Spotify released an API that reports the audio features of its songs, such as “tempo” or “energy”. Here, we will use these features of 50k randomly picked songs to predict the genre that the song belongs to.
The original dataset is contained in the file dataSet/musicData.csv. In this file, the first row represents the column headers. Each row after that represents data from one song.
The columns represent, in order (from left to right):
Column 1: unique Spotify ID of each song
Column 2: artist name
Column 3: song name
Column 4: popularity of the music (what percentage of users know about it, from 0 to 99%)
Column 5: acousticness (an audio feature) on a scale from 0 to 1
Column 6: danceability (an audio feature) on a scale from 0 to 1
Column 7: the duration of the music (in milliseconds)
Column 8: energy (an auditory feature) on a scale from 0 to 1
Column 9: instrumentality (an audio feature) on a scale from 0 to 1
Column 10: key of the song (in musical notation)
Column 11: liveness (an audio feature) on a scale from 0 to 1
Column 12: loudness (in dB relative to some threshold)
Column 13: mode of the song (musical)
Column 14: speechiness (an audio feature), on a scale from 0 to 1
Column 15: tempo (in beats)
Column 16: obtained date (when was this information obtained from Spotify)
Column 17: valence (an audio feature), on a scale from 0 to 1
Column 18: Genre of the song (there are 10 different genres, e.g. “Rock” or “Country”)
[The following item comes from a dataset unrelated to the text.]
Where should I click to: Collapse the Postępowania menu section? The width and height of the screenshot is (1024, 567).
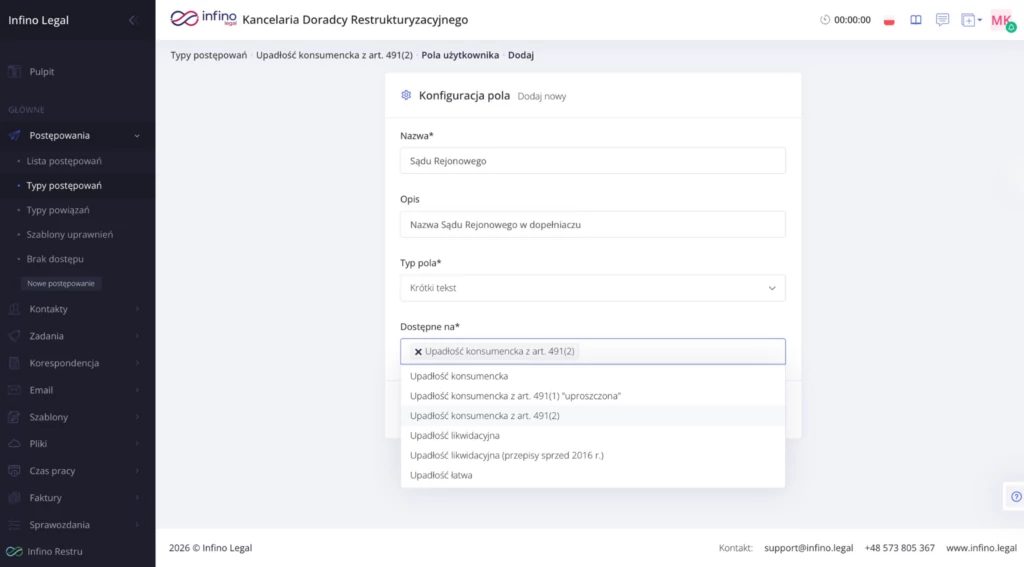click(137, 136)
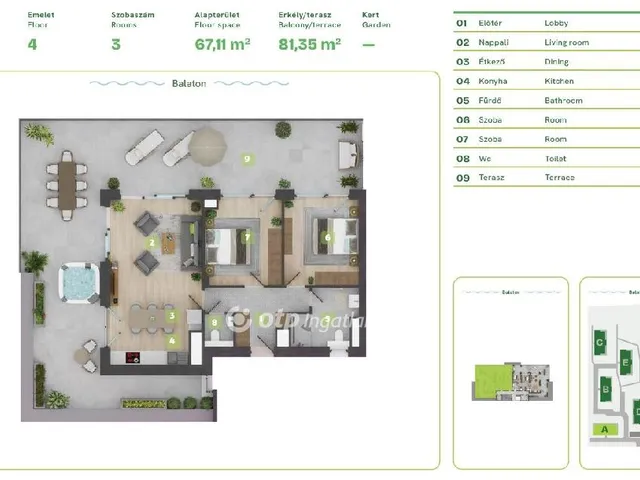Viewport: 640px width, 480px height.
Task: Click dining marker 3 on floor plan
Action: [x=172, y=316]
- There is randomly missing data, e.g. some of the durations of some of the songs are missing, as well as some of the auditory feature values. There are not many missing values, but you have to handle them somehow, either by imputation or by removing the missing data in some reasonable way.
- The acoustic features are unlikely to be normally distributed.
- Some of the data is provided in string format, e.g. the key. This will need to be transformed into numerical data to be useful.
- Some of the data is provided in categorical format, e.g. mode. This will need to be dummy coded.
- The category labels of the genres will need to be transformed into numerical labels.
- As this is a multi-class classification (not just binary), you need to be careful – only if the predicted classification of a genre in the test set matches the actual genre of a song is the classification correct. In other words, there are many more ways to be wrong than to be right.
- Make sure not to normalize categorical values (like mode) for the purposes of doing dimensionality reduction.
- There might be information in the linguistic properties of artist and song, but you don’t have to include that you in your model.
Structure of the project
.
├── capstone_data_cleaning.ipynb (1)
├── capstone_dimension_reduction.ipynb (2)
├── classifications
│ ├── capstone_classification_lda_ds.ipynb (3)
│ └── reducedDataSets
│ ├── lda_training.csv (4)
│ ├── lda_x_testing.csv (5)
│ └── lda_y_testing.csv (6)
├── dataSet
│ └── musicData.csv (7)
├── LICENSE
├── poetry.lock
├── processed_dataset.csv (8)
├── project_spec_sheet.pdf
├── pyproject.toml
└── README.md| Number | File Name | Description |
|---|---|---|
| 1 | capstone_data_cleaning.ipynb |
code for cleaning the dataset. |
| 2 | capstone_dimension_reduction.ipynb |
code for dimensionality reduction. |
| 3 | classifications/capstone_classification_lda_ds.ipynb |
code for classification using the LDA dataset. |
| 4 | classifications/reducedDataSets/lda_training.csv |
reduced dataset containing LDA components. |
| 5 | classifications/reducedDataSets/lda_x_testing.csv |
reduced dataset using the LDA method. |
| 6 | classifications/reducedDataSets/lda_y_testing.csv |
reduced dataset using the PCA method. |
| 7 | dataSet/musicData.csv |
this is the original dataset. |
| 8 | processed_dataset.csv |
this is the dataset I got after cleaning the original one. |